--- Данные для обработки ---
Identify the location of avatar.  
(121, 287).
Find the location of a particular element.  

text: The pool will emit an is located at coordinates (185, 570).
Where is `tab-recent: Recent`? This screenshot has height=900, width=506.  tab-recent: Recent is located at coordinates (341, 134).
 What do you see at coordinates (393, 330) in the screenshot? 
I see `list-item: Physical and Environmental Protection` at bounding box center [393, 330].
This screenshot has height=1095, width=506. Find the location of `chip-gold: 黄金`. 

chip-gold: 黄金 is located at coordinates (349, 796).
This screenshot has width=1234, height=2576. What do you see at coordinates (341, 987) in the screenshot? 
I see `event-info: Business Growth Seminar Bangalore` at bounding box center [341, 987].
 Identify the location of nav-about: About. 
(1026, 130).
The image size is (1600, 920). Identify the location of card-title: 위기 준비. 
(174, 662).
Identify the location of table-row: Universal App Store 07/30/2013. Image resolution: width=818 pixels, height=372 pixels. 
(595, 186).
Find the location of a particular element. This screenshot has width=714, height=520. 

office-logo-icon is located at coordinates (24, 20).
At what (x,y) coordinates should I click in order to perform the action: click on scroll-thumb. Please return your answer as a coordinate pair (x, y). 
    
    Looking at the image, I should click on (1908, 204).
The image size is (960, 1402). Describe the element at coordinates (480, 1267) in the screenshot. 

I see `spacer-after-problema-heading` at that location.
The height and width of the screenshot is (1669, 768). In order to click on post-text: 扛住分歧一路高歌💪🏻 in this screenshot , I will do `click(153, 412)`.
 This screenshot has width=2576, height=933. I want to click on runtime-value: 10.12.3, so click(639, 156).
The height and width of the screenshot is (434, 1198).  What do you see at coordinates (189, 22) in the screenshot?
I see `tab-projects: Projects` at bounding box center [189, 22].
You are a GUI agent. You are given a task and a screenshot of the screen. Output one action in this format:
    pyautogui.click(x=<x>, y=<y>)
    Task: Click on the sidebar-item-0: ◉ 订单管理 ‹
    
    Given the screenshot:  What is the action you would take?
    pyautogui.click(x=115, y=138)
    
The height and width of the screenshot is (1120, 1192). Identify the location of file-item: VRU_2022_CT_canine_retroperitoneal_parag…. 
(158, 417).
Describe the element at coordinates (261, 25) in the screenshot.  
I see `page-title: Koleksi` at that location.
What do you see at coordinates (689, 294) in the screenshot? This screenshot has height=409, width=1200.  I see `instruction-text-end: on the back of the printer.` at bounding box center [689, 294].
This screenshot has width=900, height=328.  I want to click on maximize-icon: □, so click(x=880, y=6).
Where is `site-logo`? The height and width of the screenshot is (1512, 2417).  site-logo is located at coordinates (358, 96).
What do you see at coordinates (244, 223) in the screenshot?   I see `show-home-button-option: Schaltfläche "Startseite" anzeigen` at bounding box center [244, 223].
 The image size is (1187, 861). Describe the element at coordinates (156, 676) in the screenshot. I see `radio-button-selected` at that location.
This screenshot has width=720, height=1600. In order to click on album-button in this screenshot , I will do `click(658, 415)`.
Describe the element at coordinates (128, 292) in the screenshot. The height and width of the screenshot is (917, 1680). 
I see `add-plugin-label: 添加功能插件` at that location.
---
Задание =
Оформите весь листинг выше как JSON-список строк, где каждой его строке соответствует одна строка списка. Пустые строки не включайте.

Ваш ответ =
[
  "Identify the location of avatar.  ",
  "(121, 287).",
  "Find the location of a particular element.  ",
  "text: The pool will emit an is located at coordinates (185, 570).",
  "Where is `tab-recent: Recent`? This screenshot has height=900, width=506.  tab-recent: Recent is located at coordinates (341, 134).",
  " What do you see at coordinates (393, 330) in the screenshot? ",
  "I see `list-item: Physical and Environmental Protection` at bounding box center [393, 330].",
  "This screenshot has height=1095, width=506. Find the location of `chip-gold: 黄金`. ",
  "chip-gold: 黄金 is located at coordinates (349, 796).",
  "This screenshot has width=1234, height=2576. What do you see at coordinates (341, 987) in the screenshot? ",
  "I see `event-info: Business Growth Seminar Bangalore` at bounding box center [341, 987].",
  " Identify the location of nav-about: About. ",
  "(1026, 130).",
  "The image size is (1600, 920). Identify the location of card-title: 위기 준비. ",
  "(174, 662).",
  "Identify the location of table-row: Universal App Store 07/30/2013. Image resolution: width=818 pixels, height=372 pixels. ",
  "(595, 186).",
  "Find the location of a particular element. This screenshot has width=714, height=520. ",
  "office-logo-icon is located at coordinates (24, 20).",
  "At what (x,y) coordinates should I click in order to perform the action: click on scroll-thumb. Please return your answer as a coordinate pair (x, y). ",
  "    Looking at the image, I should click on (1908, 204).",
  "The image size is (960, 1402). Describe the element at coordinates (480, 1267) in the screenshot. ",
  "I see `spacer-after-problema-heading` at that location.",
  "The height and width of the screenshot is (1669, 768). In order to click on post-text: 扛住分歧一路高歌💪🏻 in this screenshot , I will do `click(153, 412)`.",
  " This screenshot has width=2576, height=933. I want to click on runtime-value: 10.12.3, so click(639, 156).",
  "The height and width of the screenshot is (434, 1198).  What do you see at coordinates (189, 22) in the screenshot?",
  "I see `tab-projects: Projects` at bounding box center [189, 22].",
  "You are a GUI agent. You are given a task and a screenshot of the screen. Output one action in this format:",
  "    pyautogui.click(x=<x>, y=<y>)",
  "    Task: Click on the sidebar-item-0: ◉ 订单管理 ‹",
  "    Given the screenshot:  What is the action you would take?",
  "    pyautogui.click(x=115, y=138)",
  "The height and width of the screenshot is (1120, 1192). Identify the location of file-item: VRU_2022_CT_canine_retroperitoneal_parag…. ",
  "(158, 417).",
  "Describe the element at coordinates (261, 25) in the screenshot.  ",
  "I see `page-title: Koleksi` at that location.",
  "What do you see at coordinates (689, 294) in the screenshot? This screenshot has height=409, width=1200.  I see `instruction-text-end: on the back of the printer.` at bounding box center [689, 294].",
  "This screenshot has width=900, height=328.  I want to click on maximize-icon: □, so click(x=880, y=6).",
  "Where is `site-logo`? The height and width of the screenshot is (1512, 2417).  site-logo is located at coordinates (358, 96).",
  "What do you see at coordinates (244, 223) in the screenshot?   I see `show-home-button-option: Schaltfläche \"Startseite\" anzeigen` at bounding box center [244, 223].",
  " The image size is (1187, 861). Describe the element at coordinates (156, 676) in the screenshot. I see `radio-button-selected` at that location.",
  "This screenshot has width=720, height=1600. In order to click on album-button in this screenshot , I will do `click(658, 415)`.",
  "Describe the element at coordinates (128, 292) in the screenshot. The height and width of the screenshot is (917, 1680). ",
  "I see `add-plugin-label: 添加功能插件` at that location."
]